• **Task details**:
Your task is to copy every line of the entries that contains "computer".
━━━━━ Records provided
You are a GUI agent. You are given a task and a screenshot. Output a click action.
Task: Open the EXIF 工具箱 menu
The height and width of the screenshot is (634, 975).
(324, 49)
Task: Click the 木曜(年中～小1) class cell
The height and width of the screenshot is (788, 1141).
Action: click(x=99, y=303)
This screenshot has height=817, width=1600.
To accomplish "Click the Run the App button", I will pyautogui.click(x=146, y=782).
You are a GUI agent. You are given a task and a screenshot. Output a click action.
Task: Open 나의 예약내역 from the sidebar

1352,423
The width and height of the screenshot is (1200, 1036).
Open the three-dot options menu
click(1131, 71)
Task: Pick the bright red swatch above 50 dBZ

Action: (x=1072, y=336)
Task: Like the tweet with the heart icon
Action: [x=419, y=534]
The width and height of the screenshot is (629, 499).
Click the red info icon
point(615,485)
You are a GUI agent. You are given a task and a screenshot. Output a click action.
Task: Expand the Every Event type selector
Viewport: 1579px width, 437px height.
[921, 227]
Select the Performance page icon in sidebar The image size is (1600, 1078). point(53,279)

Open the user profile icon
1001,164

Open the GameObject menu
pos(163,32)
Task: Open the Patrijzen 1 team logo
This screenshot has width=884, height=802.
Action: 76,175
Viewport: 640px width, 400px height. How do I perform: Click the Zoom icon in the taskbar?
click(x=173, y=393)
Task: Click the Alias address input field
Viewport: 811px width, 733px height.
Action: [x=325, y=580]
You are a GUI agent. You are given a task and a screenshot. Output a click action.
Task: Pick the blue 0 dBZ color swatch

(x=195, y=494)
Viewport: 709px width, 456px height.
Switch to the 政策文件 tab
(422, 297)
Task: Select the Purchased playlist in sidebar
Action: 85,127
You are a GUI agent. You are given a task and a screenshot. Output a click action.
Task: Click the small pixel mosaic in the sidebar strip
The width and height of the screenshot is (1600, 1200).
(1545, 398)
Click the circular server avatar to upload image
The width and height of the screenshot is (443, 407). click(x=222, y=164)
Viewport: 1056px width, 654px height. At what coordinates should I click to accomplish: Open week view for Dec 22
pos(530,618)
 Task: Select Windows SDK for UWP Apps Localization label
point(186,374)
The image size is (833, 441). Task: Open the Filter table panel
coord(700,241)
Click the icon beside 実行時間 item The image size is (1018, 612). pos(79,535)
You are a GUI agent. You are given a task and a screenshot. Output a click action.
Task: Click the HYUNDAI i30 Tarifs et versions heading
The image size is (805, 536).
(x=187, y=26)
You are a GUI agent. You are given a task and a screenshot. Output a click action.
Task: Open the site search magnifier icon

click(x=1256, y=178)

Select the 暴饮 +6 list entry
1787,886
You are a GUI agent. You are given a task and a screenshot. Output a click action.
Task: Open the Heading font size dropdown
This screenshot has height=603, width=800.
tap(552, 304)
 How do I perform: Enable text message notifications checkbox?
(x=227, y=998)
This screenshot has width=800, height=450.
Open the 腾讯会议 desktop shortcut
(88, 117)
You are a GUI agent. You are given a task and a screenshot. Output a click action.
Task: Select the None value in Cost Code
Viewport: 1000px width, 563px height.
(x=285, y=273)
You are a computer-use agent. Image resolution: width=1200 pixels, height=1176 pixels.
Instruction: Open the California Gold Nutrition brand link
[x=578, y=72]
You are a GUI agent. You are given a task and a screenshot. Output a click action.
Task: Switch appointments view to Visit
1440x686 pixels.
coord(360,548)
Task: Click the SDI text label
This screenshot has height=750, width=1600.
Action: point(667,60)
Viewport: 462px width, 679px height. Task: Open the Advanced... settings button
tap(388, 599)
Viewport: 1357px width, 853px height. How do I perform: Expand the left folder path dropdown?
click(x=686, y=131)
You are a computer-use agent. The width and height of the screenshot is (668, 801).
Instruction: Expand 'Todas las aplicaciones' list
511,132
━━━━━━━━━━
• **Exercise response**:
You are a computer-use agent. Image resolution: width=1200 pixels, height=1176 pixels.
You are a computer-use agent. The width and height of the screenshot is (668, 801).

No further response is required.